2020.06.27
評価を上げるためのセルサイドDDーざっくりつかむM&A④
M&Aを検討している方なら、”DD”と聞けば
「買い手が行う調査」をイメージされるでしょう。
しかし、「買い手がすることだ」と悠長に構えていると
アラばかり指摘されることにもなりかねません。
それを避けるためには、売り手側での事前のDDが必要です。
この記事は、
「いつかM&Aイグジット(売却)をするかもしれない」
「とりあえず最低限のことだけ知りたい」
「M&Aの全容をざっくり把握しておきたい」
という方に向けてお届けする全5回の連載の第4回です。
▼予定コンテンツ▼
1. 売却するタイミングの決め方
2. M&Aの進め方:全プロセスと個別相対方式/入札方式
3. 売り方:売却スキームの選び方
4. 売却戦略の立て方:セルサイドDD
5. 価格の決め方:プロジェクション(事業計画)と企業価値評価
「そもそもM&Aをするべきなのかわからない」
「M&Aのメリットや特徴を知りたい」という方は、
まずはこちらの記事をご覧ください。
……『すべての経営者が知っておくべきM&Aのメリット』

------------

> [取り組む内容]
1/ 本文の「M&Aを検討している方なら」で始まる段落を、主な内容を残したまま短く書き直してください。
2/ 本文のうち、「しかし、「買い手がすることだ」と悠長に構えていると」という語句を含むところから始まり「という方に向けてお届けする全5回の連載の第4回です。」で終わる部分を、そのまま書き出してください。
3/ 本文の「予定コンテンツ」に挙げられている連載の各回の題目を、すべて書き出してください。
本文だけを手がかりにして答えてください。

> [データ抜粋]
------------

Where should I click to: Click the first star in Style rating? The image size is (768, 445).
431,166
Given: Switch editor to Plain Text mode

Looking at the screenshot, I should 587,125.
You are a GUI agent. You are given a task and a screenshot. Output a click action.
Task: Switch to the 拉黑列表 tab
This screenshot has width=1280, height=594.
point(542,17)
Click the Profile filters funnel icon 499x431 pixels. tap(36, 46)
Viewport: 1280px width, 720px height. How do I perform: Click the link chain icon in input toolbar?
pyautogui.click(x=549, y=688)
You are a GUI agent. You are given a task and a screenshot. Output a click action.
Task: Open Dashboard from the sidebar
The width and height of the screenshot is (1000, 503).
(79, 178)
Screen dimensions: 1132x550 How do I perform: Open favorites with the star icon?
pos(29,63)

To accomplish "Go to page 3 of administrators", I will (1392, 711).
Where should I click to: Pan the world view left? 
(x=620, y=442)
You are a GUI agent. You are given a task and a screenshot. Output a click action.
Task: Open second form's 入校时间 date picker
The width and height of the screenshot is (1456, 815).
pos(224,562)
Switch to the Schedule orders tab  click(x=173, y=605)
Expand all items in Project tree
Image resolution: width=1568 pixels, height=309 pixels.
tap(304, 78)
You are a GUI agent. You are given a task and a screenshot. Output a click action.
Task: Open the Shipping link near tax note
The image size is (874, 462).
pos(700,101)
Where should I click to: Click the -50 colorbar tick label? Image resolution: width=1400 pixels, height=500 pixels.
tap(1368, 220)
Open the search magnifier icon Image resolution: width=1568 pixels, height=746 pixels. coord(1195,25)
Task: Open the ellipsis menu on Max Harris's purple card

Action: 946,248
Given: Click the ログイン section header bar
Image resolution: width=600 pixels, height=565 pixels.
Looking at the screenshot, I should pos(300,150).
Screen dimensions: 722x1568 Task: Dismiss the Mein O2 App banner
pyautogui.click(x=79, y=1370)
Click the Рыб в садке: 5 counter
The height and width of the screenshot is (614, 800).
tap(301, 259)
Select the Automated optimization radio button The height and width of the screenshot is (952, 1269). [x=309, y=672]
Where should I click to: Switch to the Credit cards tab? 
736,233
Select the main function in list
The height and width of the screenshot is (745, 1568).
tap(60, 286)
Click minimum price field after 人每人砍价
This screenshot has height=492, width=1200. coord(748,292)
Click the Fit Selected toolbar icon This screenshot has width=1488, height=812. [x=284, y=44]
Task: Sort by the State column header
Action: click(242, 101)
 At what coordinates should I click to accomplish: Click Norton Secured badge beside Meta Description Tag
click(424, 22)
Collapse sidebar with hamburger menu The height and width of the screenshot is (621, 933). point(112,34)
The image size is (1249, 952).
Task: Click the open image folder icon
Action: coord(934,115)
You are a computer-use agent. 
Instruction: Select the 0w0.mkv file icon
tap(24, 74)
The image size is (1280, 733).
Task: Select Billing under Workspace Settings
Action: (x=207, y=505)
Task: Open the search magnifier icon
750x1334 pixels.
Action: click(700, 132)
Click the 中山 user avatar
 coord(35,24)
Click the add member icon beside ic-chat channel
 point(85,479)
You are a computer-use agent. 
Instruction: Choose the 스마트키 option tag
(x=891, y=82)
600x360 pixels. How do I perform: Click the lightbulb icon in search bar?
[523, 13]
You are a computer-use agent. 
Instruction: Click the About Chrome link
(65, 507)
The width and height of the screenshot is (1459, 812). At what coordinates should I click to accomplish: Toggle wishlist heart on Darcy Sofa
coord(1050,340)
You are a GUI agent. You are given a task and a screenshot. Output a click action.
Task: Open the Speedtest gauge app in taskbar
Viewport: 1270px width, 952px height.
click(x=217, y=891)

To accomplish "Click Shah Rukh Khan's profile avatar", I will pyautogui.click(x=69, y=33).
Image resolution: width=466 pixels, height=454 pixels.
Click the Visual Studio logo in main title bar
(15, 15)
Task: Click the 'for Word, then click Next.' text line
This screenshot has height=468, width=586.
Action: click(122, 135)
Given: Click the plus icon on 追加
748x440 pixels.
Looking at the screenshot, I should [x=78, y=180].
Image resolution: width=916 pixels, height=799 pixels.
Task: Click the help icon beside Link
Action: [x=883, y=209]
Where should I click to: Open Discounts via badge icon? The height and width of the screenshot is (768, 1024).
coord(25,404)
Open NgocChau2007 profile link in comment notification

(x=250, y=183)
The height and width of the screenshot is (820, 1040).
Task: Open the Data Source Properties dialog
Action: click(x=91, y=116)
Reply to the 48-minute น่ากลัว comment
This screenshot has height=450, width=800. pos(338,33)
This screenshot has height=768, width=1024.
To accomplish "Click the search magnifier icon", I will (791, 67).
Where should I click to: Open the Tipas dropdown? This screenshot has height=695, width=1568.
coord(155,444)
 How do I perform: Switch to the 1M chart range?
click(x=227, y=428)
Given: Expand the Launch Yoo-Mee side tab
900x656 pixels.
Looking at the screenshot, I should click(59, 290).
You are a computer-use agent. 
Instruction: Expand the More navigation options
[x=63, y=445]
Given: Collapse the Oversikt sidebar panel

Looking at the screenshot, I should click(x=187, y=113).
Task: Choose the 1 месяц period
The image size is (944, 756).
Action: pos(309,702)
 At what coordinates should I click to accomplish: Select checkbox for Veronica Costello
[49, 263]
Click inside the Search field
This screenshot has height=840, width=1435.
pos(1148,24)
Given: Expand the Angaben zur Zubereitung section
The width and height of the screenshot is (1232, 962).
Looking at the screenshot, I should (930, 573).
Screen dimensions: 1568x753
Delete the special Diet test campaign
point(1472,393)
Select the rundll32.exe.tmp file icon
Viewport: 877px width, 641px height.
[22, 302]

------------

> [演習の解答]
1/ DDは買い手が行う調査と考えられがちですが、買い手任せにしているとアラばかり指摘されかねないため、売り手側で事前にDDを行う必要があります。

2/
しかし、「買い手がすることだ」と悠長に構えていると
アラばかり指摘されることにもなりかねません。
それを避けるためには、売り手側での事前のDDが必要です。
この記事は、
「いつかM&Aイグジット(売却)をするかもしれない」
「とりあえず最低限のことだけ知りたい」
「M&Aの全容をざっくり把握しておきたい」
という方に向けてお届けする全5回の連載の第4回です。

3/
1. 売却するタイミングの決め方
2. M&Aの進め方:全プロセスと個別相対方式/入札方式
3. 売り方:売却スキームの選び方
4. 売却戦略の立て方:セルサイドDD
5. 価格の決め方:プロジェクション(事業計画)と企業価値評価